US fines 16 Wall Street firms $1.1 bn for lax recordkeeping
US regulators fined 16 Wall Street firms a total of $1.1 billion over failures to keep electronic records such as text messages between employees, the Securities and Exchange Commission announced Tuesday.
Barclays, Bank of America, Deutsche Bank and Goldman Sachs were among the firms that agreed to pay $125 million each to settle the charges.
An SEC press release faulted the companies over "longstanding failures" to maintain and preserve electronic communications that must be available to regulators in the course of oversight.
"Finance, ultimately, depends on trust. By failing to honor their recordkeeping and books-and-records obligations, the market participants we have charged today have failed to maintain that trust," said SEC Chair Gary Gensler in a statement. "Since the 1930s, such recordkeeping has been vital to preserve market integrity.

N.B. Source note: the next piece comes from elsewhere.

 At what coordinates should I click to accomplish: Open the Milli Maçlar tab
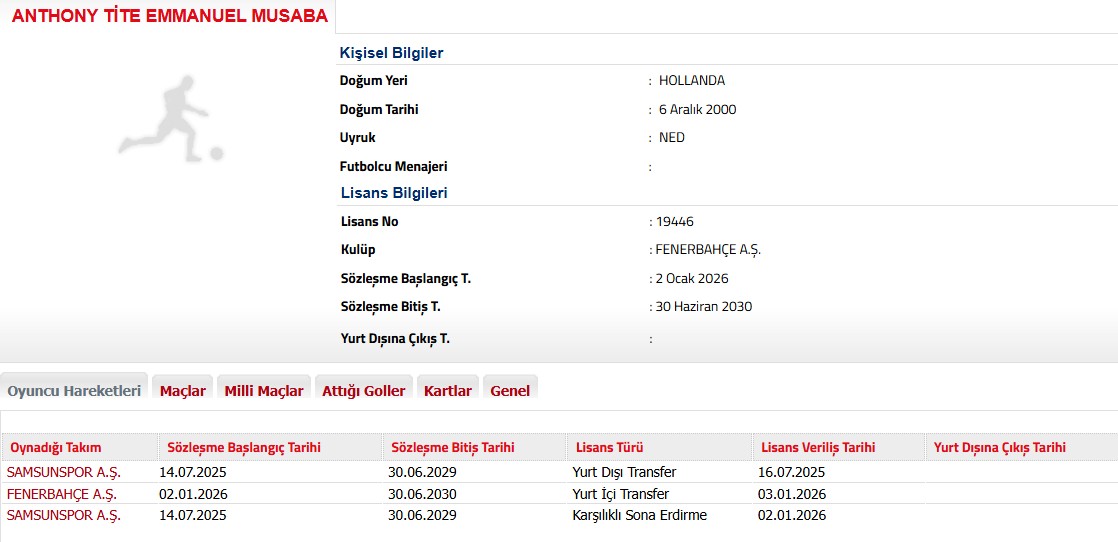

"As technology changes, it's even more important that registrants appropriately conduct their communications about business matters within only official channels, and they must maintain and preserve those communications."
An SEC investigation uncovered "pervasive off-channel communications" involving a range of senior and junior investment bankers and traders.
These omissions "likely" deprived the SEC of communications in agency probes, the press release said.
Other financial giants agreeing to a $125 million settlement were Citigroup, Credit Suisse, Morgan Stanley and UBS. Jefferies and Nomura agreed to penalties of $50 million each, while Cantor Fitzgerald agreed to a $10 million penalty.
The SEC in December 2021 fined JPMorgan Chase $125 million for the offense, spurring an industry-wide regulatory crackdown on poor recordkeeping, the SEC said.